At least 6% of global fishing is ‘likely illegal’ as ships turn off trackers | fishing

A new study reveals that up to 6% of global fishing activity is hidden because merchant ships disable their tracking systems, a practice that can be used to conceal illegal fishing.

Ships use Automatic Identification Systems (AIS), tracking beacons that enable them to locate them on global shipping maps. The researchers applied the machine learning algorithm to a data set of fishing vessel activity collected by the non-profit organization Global Fishing Watch, which included more than 3.7 billion AIS messages from fishing vessels between 2017 and 2019.

They discovered geographic hotspots for ships disabling their trackers, including West Africa, the Argentine coast and the northwest Pacific – suggesting that these are the locations where illegal, unreported and unregulated (IUU) fishing is likely to occur.

Illustration: Global Fishing Watch

Illegal, unreported and unregulated fishing accounts for a fifth of global catches, causing economic losses of up to $23.5 billion (£20 billion) annually. It is the third most profitable natural resource crime after timber and mining. It is also a major driver of marine ecosystem destruction and has been linked to human rights abuses.

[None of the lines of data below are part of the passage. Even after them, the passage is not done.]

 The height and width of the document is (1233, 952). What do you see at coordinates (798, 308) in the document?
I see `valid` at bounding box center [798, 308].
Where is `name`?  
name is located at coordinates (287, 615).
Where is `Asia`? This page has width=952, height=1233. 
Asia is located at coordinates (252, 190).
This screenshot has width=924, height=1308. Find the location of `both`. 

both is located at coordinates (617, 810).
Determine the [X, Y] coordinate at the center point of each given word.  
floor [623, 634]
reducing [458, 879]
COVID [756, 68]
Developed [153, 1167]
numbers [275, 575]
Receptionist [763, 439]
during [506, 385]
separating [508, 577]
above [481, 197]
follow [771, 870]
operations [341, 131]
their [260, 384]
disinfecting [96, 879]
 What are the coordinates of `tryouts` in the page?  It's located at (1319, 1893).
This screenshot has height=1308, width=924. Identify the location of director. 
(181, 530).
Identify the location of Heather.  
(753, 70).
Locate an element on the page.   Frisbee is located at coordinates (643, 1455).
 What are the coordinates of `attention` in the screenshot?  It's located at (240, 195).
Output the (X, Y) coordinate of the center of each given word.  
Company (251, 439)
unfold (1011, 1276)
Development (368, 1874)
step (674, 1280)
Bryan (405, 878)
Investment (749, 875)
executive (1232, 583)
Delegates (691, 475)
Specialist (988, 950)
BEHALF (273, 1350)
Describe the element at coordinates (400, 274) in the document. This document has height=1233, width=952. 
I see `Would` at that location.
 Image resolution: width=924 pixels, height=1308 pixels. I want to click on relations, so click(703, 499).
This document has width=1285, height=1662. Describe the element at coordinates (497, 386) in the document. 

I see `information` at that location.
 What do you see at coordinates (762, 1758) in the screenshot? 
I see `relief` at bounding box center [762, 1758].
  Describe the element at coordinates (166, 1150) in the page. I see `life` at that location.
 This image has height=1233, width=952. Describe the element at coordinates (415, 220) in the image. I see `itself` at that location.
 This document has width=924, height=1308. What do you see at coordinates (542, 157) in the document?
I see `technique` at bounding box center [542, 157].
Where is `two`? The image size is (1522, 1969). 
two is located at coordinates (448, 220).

“This is the first time that intentional AIS disruption has been quantified and mapped on a global scale,” said report author Heather Welch, a spatial ecologist at the University of California, Santa Cruz. “Before this work, we did not have an understanding of the scale of the disruption problem, where it occurs, who does it and why they do it.”

They found that AIS disruption is a risk factor for “two common behaviors: fishing at unauthorized sites and unauthorized transshipments,” said Welch, whose research was affiliated with the National Oceanic and Atmospheric Administration (NOAA) and the Southwest Fisheries Science Center.

Welch said transshipment — the unloading of goods from one ship to another — can be used to wash illegally caught seafood up the supply chain, and has been linked to forced labor and human trafficking. It added that transit transport and illegal fishing have an environmental cost, and hurt national revenues and jobs.

AIS systems are not universally authorized, and the act of disabling an AIS device is not per se illegal. Legal reasons for disabling include hiding a site from competitors, and sometimes hackers. But ship darkening is a “big red flag,” according to Global Fishing Watch.

The results of the study indicate that AIS disruption was highest near transshipment hotspots and the maritime borders of countries’ exclusive economic zones, particularly disputed areas. More than 40% of the total hours lost due to suspected disruption occurred across four IUU hotspots: the Pacific Northwest (13%), adjacent to the exclusive economic zones of Argentina (16%) and West African countries (8%), and near Alaska (3 %).

The report found that tuna purse seiners had the highest activity levels for vessels blocked by AIS disruption (up to 21%), followed by squid trawlers (up to 7%), longlines drifting and trawl boats (both up to 5%). . .

In terms of the total number of disruption events, Welch said, Chinese-flagged ships were the most closely related to Taiwan, Spain and the United States. With a fraction of the time lost to disruption events, Spain had the highest percentage, followed by the United States, Taiwan and China. However, Chinese fleets spend more time at sea than fleets of other countries.

Welch suggested authorities could use “real-time information about disruption” to patrol at sea, or to conduct inspections of ships in port that have turned off their AIS devices in suspicious circumstances.